Problem requirements: Within the listing below, the lines to output run from the one containing "Given: Delete the" through the one containing "Screen dimensions: 1568x775"; copy them exactly and nothing else.

Records provided:
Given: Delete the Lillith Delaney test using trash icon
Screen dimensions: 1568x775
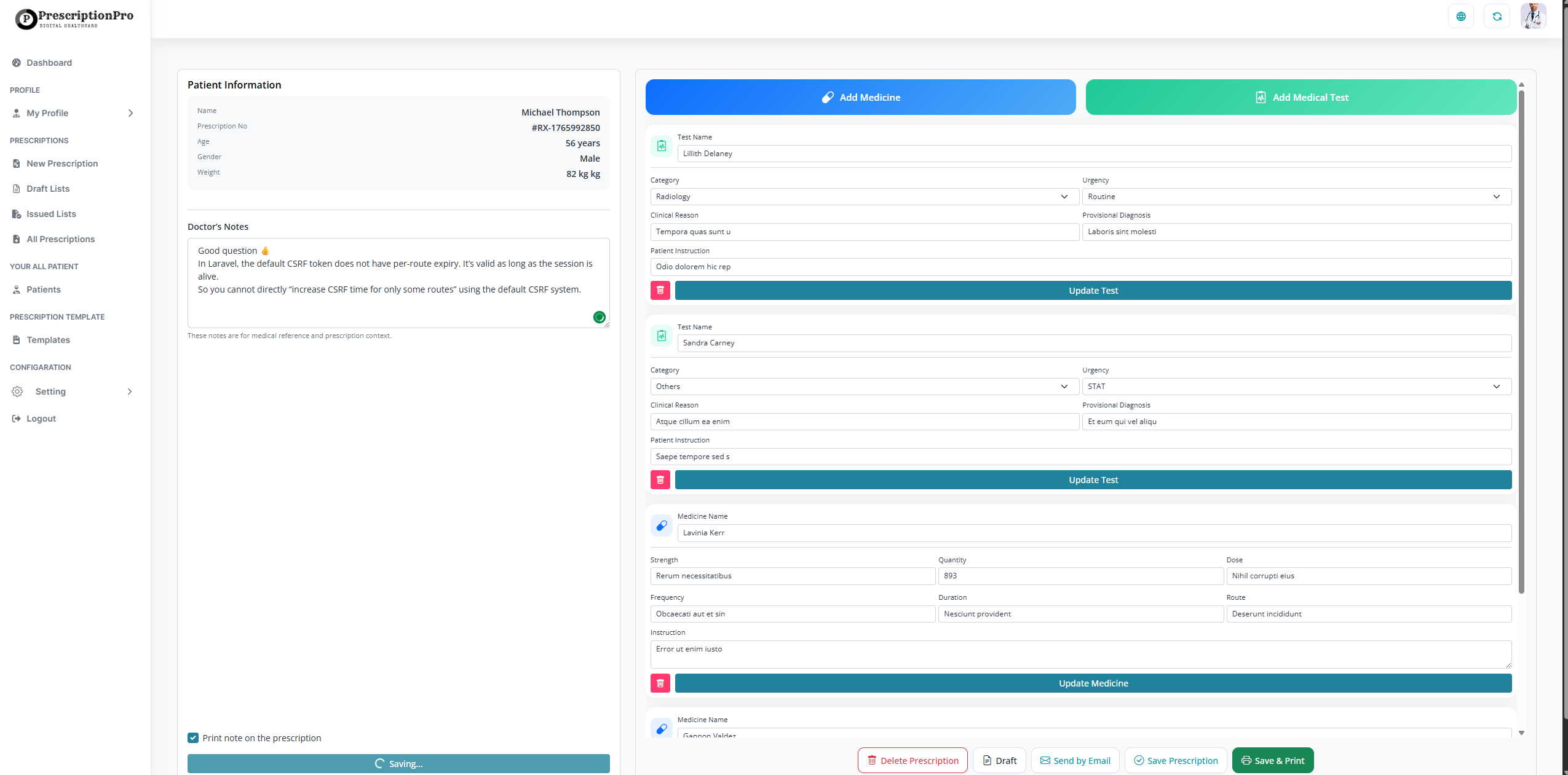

...

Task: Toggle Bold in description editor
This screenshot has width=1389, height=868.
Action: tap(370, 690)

---

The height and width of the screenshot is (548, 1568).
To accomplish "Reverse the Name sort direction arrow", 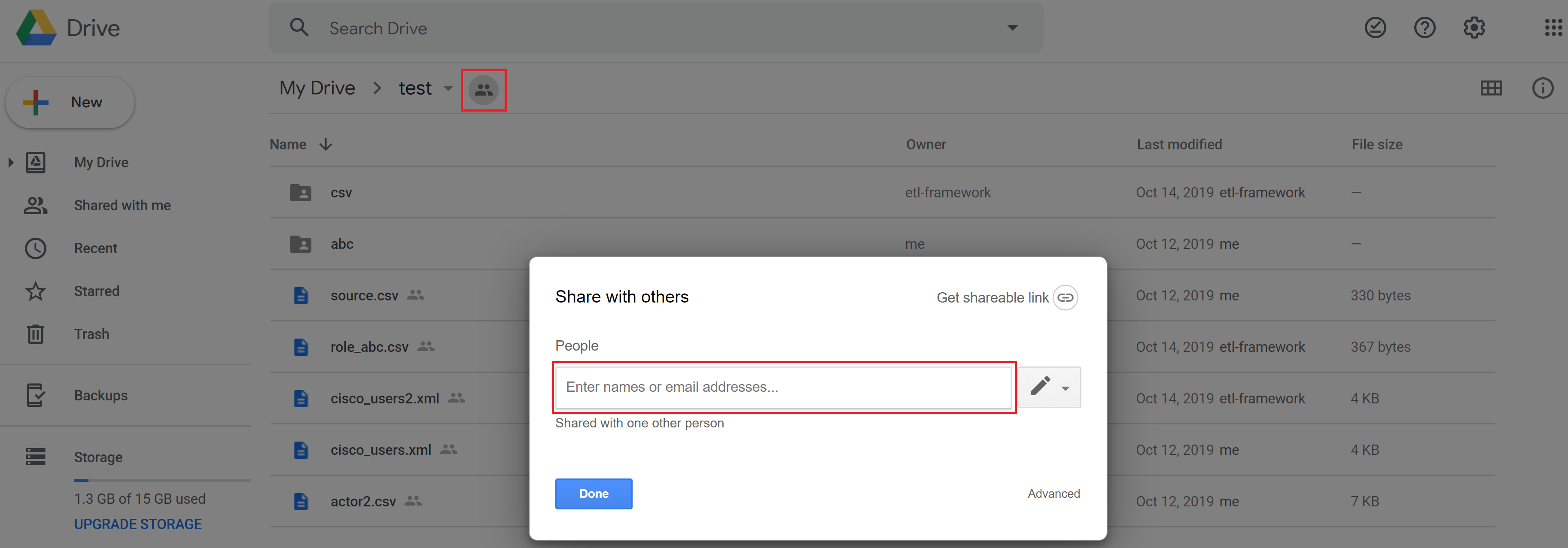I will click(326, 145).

Your response:
Given: Delete the Lillith Delaney test using trash icon
Screen dimensions: 1568x775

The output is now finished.